### Travail demandé
D'après l'extrait sur la mise en rang des élèves, comment les enfants de Cycles I et II se rangent-ils en général ?

Ceci étant posé, il me faut vous dire comment faire tout de suite.

La première erreur que j’observe, chez les débutants, dès le premier jour de classe, dès la première minute même, c’est la formation et l’avancée du rang de la cour à la classe.

Et oui, dès cette première seconde, beaucoup de débutants font déjà une erreur !

Je vois les nouveaux enseignants se ruer vers leur classe...

Tels des poules ...

...tels des poules suivies de leurs poussins.

     Oh ! Le premier jour ça semble fonctionner ! Les élèves suivent, ils sont relativement silencieux, aucune bousculade : et oui, c’est le premier jour ! D’ailleurs les « ancien.ne.s » font comme ça, non ? Et bien non, regardez de bien plus près👀 .

     Les maître.sse.s de Cycles I et II organisent physiquement leur rang dans un premier temps : les enfants se rangent en général par deux en se tenant la main. L’enseigant.e passe à côté de chaque duo en s’assurant que tout le monde sait ce qu’on attend. Si certains ne le savent pas, on les place gentiment en mettant la main de chacun l’une dans l’autre. Le cartable est sur le dos ou, au pire, s’il est à roulettes, dans l’autre main.

### Données fournies
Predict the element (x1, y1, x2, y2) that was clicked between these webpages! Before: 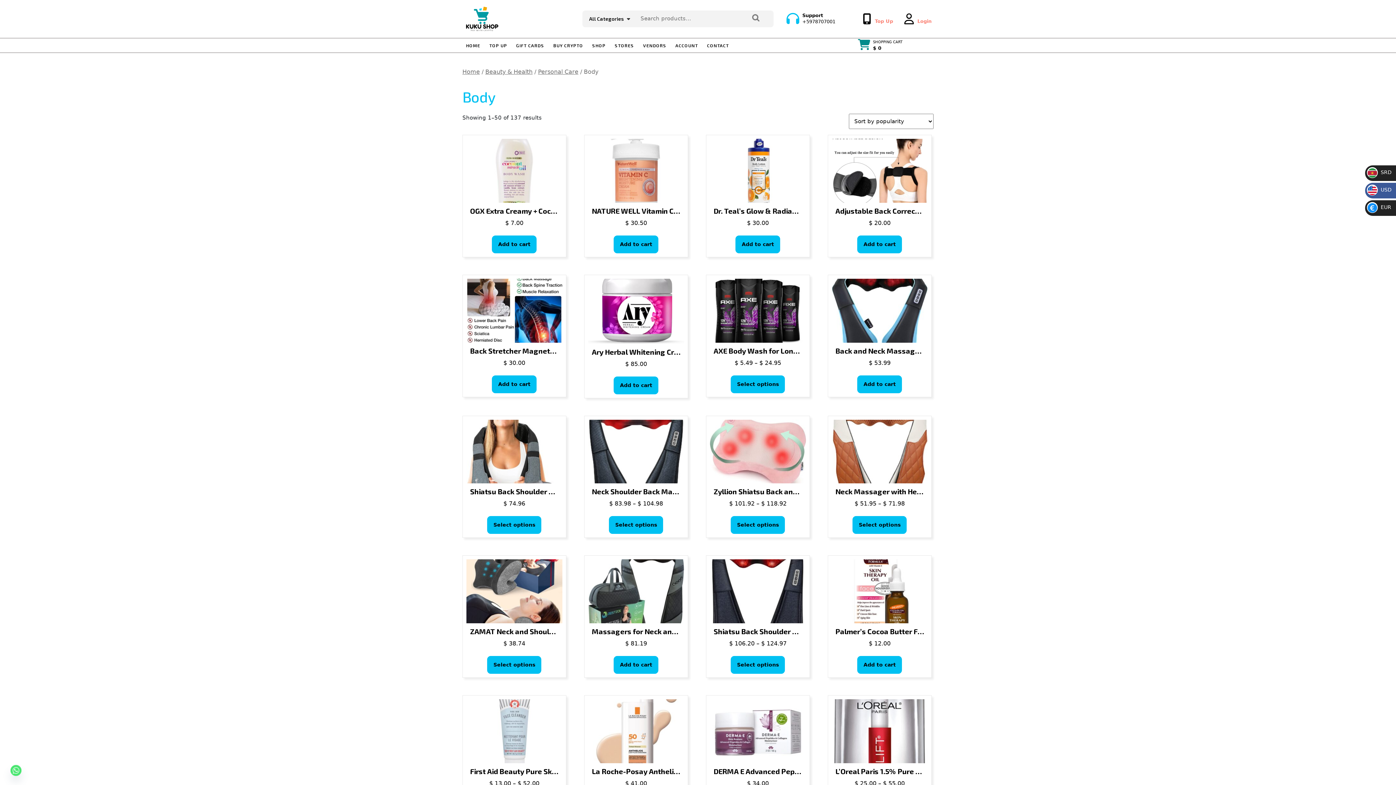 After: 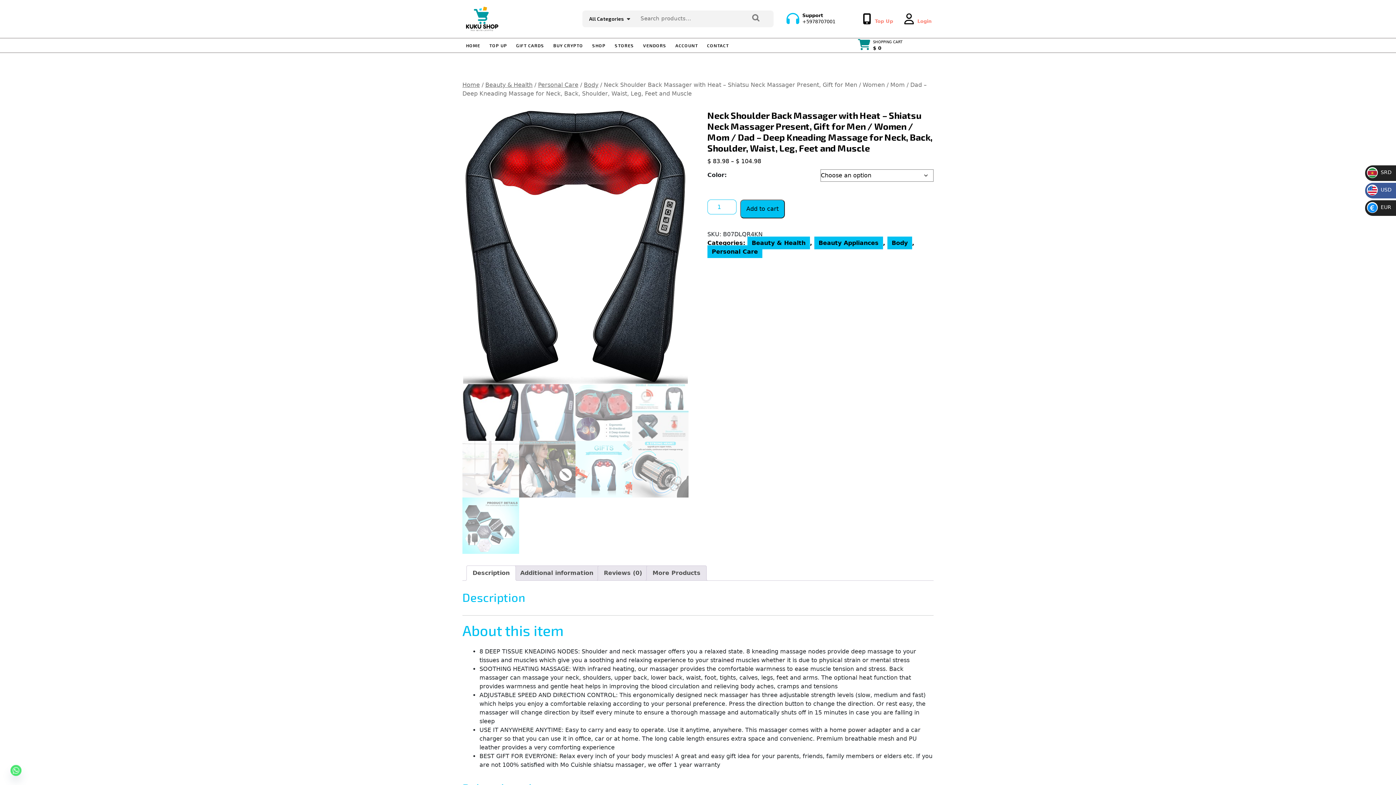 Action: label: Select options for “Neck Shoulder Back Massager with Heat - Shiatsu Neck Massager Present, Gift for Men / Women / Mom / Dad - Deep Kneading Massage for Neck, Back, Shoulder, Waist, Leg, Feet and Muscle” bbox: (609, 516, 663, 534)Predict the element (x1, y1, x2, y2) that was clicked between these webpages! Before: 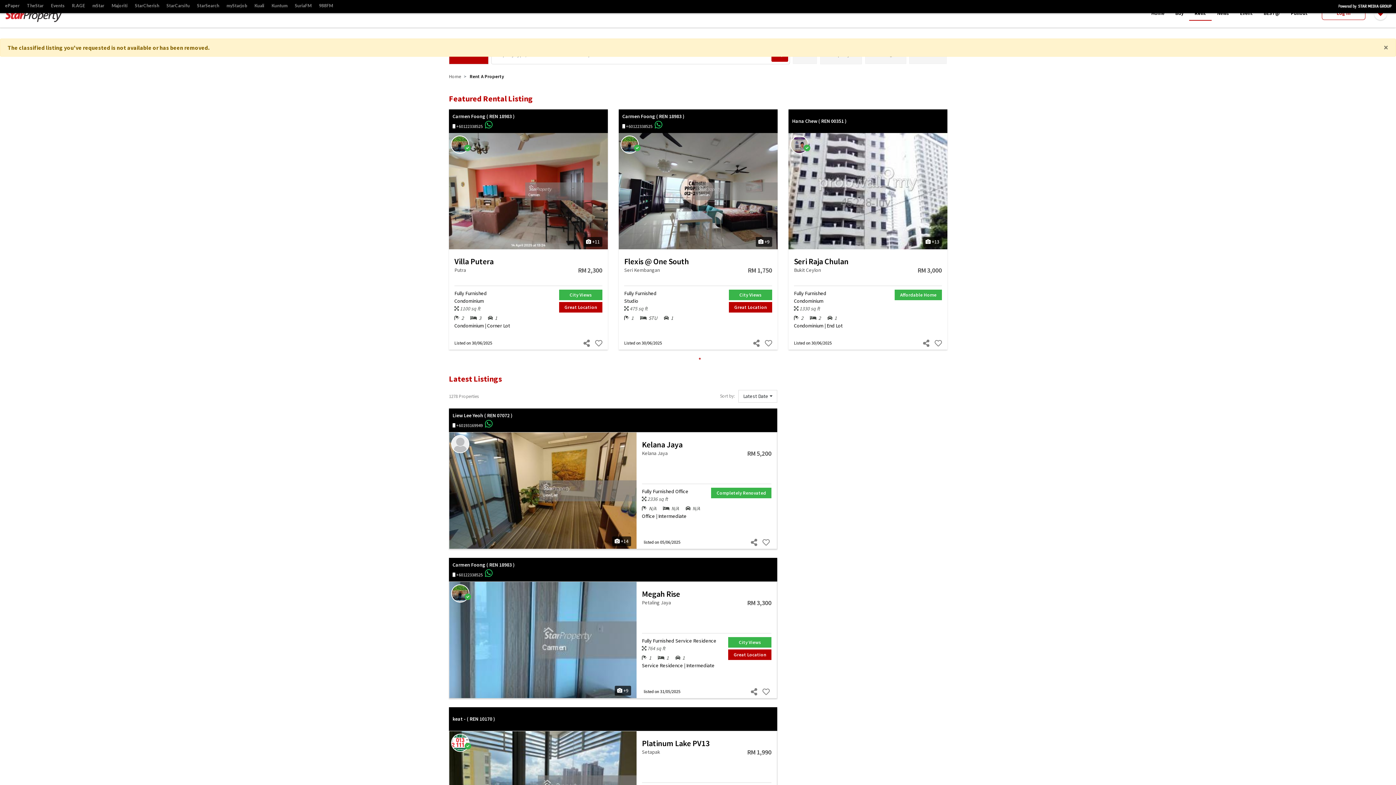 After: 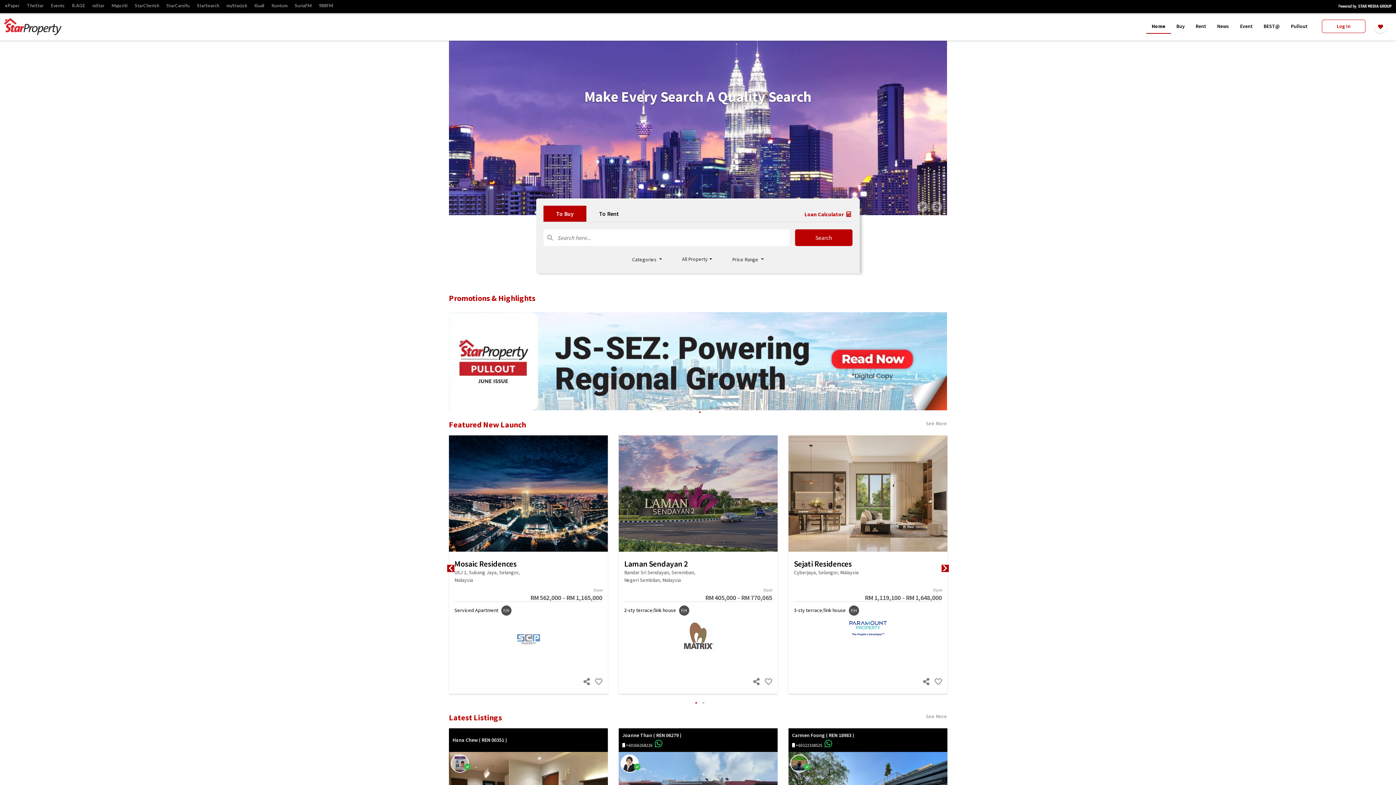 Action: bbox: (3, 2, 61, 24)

### Réponse attendue
Ils se rangent en général par deux en se tenant la main.